Ama bunları sakın yeni bir şey zannetmeyin.Türk milleti zenginliğin içinde sıkıntılı bir züğürt hayatı yaşamayı çok sever.Cari açık falan bize vız gelir.Biz ne açıklar gördük,allem eder kalem eder açıkları kapatırız.Kapatamazsak biraz toprak veririz hallederiz olur biter.Tarih bunun örnekleri ile dolu…

Benim Türk milleti denince,aynı bisküvit reklamında olduğu gibi aklıma hep aynı şeyler gelir.Bakın Bilge Kağan bize nasıl sesleniyor: “Ey Türk Milleti! Hür ve hakimken,mutlu ve güçlüyken niçin kendine,ülkene ve töre’ne ihanet ettin de yenik düştün.Niçin yenik düştüğünü bilmelisin ve hiç unutmamalısın!Ancak o zaman bir daha öyle olmamayı başaracaksın!..” Kimin aklına gelir;kaç yüz kere yenik düştük,hangi bedellerle paçayı nasıl kurtardık ve Bilge Kağan’da kimdi diye?

Gördünüz mü,bazı konularda millet olarak bisküvi reklamında olduğu gibi hemen akla gelen sabıkalı bir markayız…

Biz bunları biliyoruz,bunlar çok eskide kaldı diyorsanız,hemen yeni tarihli bir misal vereyim.Rahmetli Fevzi Çakmak 1927 yılında basılan “Batı Rumeli’yi nasıl kaybettik?” adlı kitabında,Selanik Valisi Mehmet Nazım ve on yedi arkadaşının imzasıyla 05.Kasım.1912 tarihinde Hasan Tahsin Paşa’ya tebliğ ettikleri karar ile “… düşmanın şehre yaklaşması gerçekleşirse,konsolosların davet edilerek aracılıklarının istenmesi ve bazı şartlarla teslime onay verilmesi bu kez de kararlaştırılmıştır.” diye teslim olma arzularını ikinci kez tekrar ettiklerini belgeleyerek belirtmektedir.Yani isteyerek teslim olma durumu.Gel de bir “ah” çekme!

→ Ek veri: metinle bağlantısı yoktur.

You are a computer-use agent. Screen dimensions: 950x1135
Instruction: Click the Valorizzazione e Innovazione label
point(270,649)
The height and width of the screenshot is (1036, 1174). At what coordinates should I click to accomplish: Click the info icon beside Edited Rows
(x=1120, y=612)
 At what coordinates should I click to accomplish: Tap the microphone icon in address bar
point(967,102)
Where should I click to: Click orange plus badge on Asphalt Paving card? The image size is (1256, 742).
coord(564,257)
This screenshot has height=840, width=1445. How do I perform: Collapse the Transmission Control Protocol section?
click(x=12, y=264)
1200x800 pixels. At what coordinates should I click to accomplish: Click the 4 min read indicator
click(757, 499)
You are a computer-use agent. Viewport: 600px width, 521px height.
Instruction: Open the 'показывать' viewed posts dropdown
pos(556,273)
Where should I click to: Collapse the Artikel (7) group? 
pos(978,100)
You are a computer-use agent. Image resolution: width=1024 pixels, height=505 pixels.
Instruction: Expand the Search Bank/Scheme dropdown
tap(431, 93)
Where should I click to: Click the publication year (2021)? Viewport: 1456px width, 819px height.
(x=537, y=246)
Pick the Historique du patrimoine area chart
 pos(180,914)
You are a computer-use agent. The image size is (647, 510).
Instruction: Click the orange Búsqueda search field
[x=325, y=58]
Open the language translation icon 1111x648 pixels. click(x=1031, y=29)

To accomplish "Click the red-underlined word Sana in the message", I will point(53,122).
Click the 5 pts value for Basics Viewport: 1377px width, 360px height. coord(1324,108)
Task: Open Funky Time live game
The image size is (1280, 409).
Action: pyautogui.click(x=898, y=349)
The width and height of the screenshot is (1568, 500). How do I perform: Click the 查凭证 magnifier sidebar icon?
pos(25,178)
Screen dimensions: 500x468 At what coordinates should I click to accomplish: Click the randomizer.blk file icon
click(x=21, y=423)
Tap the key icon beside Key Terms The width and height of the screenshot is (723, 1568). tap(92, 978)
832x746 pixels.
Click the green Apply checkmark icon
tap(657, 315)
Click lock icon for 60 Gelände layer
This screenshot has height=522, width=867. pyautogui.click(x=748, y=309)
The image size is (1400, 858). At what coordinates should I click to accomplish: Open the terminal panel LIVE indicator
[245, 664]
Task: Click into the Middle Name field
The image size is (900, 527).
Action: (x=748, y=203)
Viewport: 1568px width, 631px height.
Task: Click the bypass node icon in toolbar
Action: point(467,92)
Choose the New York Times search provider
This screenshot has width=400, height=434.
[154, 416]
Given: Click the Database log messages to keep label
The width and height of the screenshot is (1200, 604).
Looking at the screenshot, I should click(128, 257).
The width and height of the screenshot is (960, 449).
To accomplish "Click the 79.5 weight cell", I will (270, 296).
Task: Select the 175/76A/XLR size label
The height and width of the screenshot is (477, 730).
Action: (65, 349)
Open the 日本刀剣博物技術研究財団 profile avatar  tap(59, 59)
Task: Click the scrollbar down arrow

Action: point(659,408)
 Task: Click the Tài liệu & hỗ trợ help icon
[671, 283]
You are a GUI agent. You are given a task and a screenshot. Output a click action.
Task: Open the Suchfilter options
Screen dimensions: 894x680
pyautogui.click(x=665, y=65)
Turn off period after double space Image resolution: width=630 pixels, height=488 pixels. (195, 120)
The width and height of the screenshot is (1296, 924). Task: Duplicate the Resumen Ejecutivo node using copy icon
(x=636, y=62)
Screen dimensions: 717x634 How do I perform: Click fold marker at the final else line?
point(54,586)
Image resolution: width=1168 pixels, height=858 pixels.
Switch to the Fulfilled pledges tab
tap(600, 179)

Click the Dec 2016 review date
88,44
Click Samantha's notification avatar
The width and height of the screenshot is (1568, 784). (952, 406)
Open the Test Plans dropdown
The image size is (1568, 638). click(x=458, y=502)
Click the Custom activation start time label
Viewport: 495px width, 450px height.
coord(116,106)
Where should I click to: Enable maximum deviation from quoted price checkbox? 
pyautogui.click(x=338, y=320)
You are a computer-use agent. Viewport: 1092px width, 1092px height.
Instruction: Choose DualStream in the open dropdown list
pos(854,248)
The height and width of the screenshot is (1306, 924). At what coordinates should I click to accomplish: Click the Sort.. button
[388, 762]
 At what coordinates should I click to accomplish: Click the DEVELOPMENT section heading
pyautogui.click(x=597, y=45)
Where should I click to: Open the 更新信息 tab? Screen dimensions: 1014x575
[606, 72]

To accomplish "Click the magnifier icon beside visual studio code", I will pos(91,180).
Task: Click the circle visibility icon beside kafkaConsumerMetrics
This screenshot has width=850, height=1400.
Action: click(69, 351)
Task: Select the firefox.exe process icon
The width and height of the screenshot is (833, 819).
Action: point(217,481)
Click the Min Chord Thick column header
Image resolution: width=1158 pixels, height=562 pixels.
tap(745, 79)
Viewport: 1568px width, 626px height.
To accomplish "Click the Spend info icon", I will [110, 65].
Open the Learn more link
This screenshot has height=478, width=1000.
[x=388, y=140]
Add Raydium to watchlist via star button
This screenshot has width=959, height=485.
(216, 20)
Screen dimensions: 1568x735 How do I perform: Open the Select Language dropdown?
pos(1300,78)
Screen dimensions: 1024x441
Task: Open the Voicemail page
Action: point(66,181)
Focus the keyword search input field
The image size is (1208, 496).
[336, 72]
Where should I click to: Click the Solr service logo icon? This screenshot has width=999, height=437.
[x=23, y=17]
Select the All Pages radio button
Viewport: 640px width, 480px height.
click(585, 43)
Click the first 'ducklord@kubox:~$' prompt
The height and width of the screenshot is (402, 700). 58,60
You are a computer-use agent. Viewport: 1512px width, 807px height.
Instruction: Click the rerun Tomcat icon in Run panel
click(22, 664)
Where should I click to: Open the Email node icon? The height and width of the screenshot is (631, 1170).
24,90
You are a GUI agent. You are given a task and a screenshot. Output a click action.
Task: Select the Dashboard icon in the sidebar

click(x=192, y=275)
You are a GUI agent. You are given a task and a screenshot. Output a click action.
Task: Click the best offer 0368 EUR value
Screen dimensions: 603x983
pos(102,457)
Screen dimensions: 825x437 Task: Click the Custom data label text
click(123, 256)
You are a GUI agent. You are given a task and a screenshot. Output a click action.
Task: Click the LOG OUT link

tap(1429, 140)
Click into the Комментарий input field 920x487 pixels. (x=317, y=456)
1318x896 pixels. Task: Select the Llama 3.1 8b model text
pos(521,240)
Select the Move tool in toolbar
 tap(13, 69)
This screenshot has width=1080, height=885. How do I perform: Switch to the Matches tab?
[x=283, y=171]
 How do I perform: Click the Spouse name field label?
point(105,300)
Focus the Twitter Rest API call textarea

Bu karar da Selanik’in Müslüman Türk halkının isteği önemli rol oynamıştır.Rahmetli Çakmak bunu “Talihin ne garip cilvesidir ki;hürriyetin beşiği olmayı paylaşamayan,Selanik ve Manastır düşmana teslim olmakta yarışıyordu…” diye anlatıyor.

Günümüzde artan bir şekilde yoğunlaşan ve beynimizi,cebimizi,hayatımızı kemiren tüm olaylar ve bu olaylar karşısındaki acziyetimiz,Türk milleti tanınmayınca hiç anlaşılamaz.Onun için gelip geçen her padişaha “padişahımız çok yaşa” denmesinin ve Yunan ordusunun Yunan bayrakları ile karşılanmasının,Amerikan ve İngiliz mandacılığına soyunmanın ve BOP projesinin bir ayağı olmanın, perde arkası görülmeden,doğru bir yöne gitmemiz mümkün olmaz.Belki kabul edemezsek de,bisküvi reklamı örneğinde olduğu gibi Türk milleti denilince hemen akla bazı gerçekler gelmelidir.